Sunday, January 04, 2009

Chosun Prosecution of Catholics

Catholicism is now a mainstream religion in (South) Korea, but this has not always been the case.

During the late Chosun dynasty, authorities saw Roman Catholicism as a "dangerous heterodoxy that intended a social revolution (The Chosun Government's Measures against Catholicism by Cho Kwang, Translated by Ch'oe Mi-hwa, in The Founding of Catholic Tradition in Korea, Ed. Chai-Shin Yu, Asian Humanities Press 2004)

Authorities attributed their then deepening feeling of crisis to the prevalence of Catholicism, but "were at a loss to account for its popularity among the lower classes."

So counter-measures were taken, including strengthening the Confucian culture, keeping the traditional value system and social order alive, and preventing the spread of Catholicism at the local level.

"If orthodoxy was clarified, they believed, the new heterodoxy would cease; they (also) prohibited the introduction and distribution of Catholic books ... (to deter the "corrupt practice of trading in the vile books")," Cho wrote.

Attempts were also made to persuade Catholics to leave the faith "by both mild means and persecution", and even through exiles and executions.

In 1791, the Chinsan event occurred, where Yun Chi-ch'ung and Kwon Sang-yon - in an attempt to follow Catholic teachings - burned their ancestral tablets.

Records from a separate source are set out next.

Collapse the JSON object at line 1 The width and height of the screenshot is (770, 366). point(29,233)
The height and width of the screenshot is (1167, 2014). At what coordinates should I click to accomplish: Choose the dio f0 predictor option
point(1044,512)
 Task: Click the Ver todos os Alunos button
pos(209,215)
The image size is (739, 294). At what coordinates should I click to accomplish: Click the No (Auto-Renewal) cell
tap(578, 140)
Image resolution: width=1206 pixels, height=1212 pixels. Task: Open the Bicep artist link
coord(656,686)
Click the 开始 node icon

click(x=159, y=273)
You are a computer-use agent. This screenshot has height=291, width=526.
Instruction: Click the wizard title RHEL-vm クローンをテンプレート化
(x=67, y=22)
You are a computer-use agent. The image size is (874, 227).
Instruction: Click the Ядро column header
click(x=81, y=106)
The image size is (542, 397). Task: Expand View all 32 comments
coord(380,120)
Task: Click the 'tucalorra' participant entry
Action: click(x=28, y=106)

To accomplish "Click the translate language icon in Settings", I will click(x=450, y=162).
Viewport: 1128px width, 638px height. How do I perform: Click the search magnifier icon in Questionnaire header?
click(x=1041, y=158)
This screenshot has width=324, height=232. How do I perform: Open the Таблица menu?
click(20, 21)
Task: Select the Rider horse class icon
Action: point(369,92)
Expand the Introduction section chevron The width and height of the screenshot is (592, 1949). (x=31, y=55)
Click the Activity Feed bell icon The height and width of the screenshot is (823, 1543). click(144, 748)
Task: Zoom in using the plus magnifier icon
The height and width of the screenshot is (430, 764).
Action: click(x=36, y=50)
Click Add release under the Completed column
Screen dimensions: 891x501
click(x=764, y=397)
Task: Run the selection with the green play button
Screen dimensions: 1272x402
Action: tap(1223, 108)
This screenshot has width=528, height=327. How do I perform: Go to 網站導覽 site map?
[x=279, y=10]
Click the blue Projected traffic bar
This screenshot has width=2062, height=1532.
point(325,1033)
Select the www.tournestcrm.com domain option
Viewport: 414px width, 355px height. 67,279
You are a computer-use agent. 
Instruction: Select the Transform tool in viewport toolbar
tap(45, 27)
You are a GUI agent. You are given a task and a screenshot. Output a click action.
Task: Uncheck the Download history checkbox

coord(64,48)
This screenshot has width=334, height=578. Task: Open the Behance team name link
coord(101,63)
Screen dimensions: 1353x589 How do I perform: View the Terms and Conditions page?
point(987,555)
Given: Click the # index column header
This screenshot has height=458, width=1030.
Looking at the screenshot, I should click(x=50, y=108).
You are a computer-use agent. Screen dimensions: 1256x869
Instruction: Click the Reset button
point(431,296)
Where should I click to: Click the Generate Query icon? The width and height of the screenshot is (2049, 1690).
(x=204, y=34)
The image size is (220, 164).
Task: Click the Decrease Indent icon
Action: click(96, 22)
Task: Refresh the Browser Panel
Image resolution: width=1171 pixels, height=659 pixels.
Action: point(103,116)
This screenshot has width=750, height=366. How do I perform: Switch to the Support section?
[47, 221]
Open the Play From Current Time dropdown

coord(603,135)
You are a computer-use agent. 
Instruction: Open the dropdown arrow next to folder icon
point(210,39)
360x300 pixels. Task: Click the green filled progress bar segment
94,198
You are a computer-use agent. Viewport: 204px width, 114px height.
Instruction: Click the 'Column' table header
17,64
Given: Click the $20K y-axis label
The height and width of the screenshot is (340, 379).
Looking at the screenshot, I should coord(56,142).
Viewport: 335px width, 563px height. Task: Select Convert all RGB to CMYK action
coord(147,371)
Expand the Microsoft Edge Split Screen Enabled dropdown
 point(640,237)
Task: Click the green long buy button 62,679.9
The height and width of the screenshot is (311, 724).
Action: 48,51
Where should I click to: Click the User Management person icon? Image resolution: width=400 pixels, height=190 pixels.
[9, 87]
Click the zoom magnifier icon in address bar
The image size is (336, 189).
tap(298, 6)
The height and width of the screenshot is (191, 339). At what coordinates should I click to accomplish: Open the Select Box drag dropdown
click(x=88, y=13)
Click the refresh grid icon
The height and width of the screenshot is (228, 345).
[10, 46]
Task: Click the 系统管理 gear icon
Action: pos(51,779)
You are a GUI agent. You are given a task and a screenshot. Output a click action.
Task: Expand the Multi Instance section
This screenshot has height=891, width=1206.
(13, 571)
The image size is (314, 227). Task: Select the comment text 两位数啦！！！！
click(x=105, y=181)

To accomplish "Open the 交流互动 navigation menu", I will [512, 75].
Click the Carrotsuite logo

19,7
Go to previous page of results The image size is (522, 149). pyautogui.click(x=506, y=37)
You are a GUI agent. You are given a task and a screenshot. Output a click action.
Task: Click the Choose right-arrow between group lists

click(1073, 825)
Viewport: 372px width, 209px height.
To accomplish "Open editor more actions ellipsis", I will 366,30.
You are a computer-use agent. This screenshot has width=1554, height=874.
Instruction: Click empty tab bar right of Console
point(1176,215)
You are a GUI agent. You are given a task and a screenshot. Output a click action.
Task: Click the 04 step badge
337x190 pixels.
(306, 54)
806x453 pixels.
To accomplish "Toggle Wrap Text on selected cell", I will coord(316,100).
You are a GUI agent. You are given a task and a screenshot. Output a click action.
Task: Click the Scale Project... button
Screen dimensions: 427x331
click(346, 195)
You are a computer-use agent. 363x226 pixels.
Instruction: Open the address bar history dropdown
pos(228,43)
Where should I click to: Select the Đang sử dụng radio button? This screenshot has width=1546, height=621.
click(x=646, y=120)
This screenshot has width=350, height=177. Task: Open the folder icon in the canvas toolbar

"They were punished neither as rebels nor as immoralists but were given the punishments prescribed for those who were followers of heterodoxy and grave robbers. They were beheaded as grave robbers."

Earlier on, measures taken to counter Catholicism were milder, and included persuading Catholics to apostatize, granting a stay of execution to those who willingly abandoned Catholicism, and setting people free "after a beating if they had renounced Catholicism due to torture."

But authorities were highly puzzled as to why nobles could become involved in Catholicism.

"Though your position is low, you are still different from the really mean people. Why did you become a Catholic?" - stated a government material.

Cho Kwang noted that ordinary people saw the faith as a way to overcome "the conflict of pre-modern society".

But according to Yi Won-sun, the nobles "thought that Catholicism sought for a better and higher value", and because they hoped "to find an outlet for the human agony in the absurd reality of late Chosun society, not through institutional innovation nor through industrialization, but through searching for the value of a new idea."

"They accepting Catholicism was an effort to seek something for humanity, and they were intellectuals looking forward to the future, " (The Sirhak Scholars' Perspectives on Sohak, in The Founding of Catholic Faith in Korea, Ed. Chai-shin Yu, Asian Humanities Press, 2004).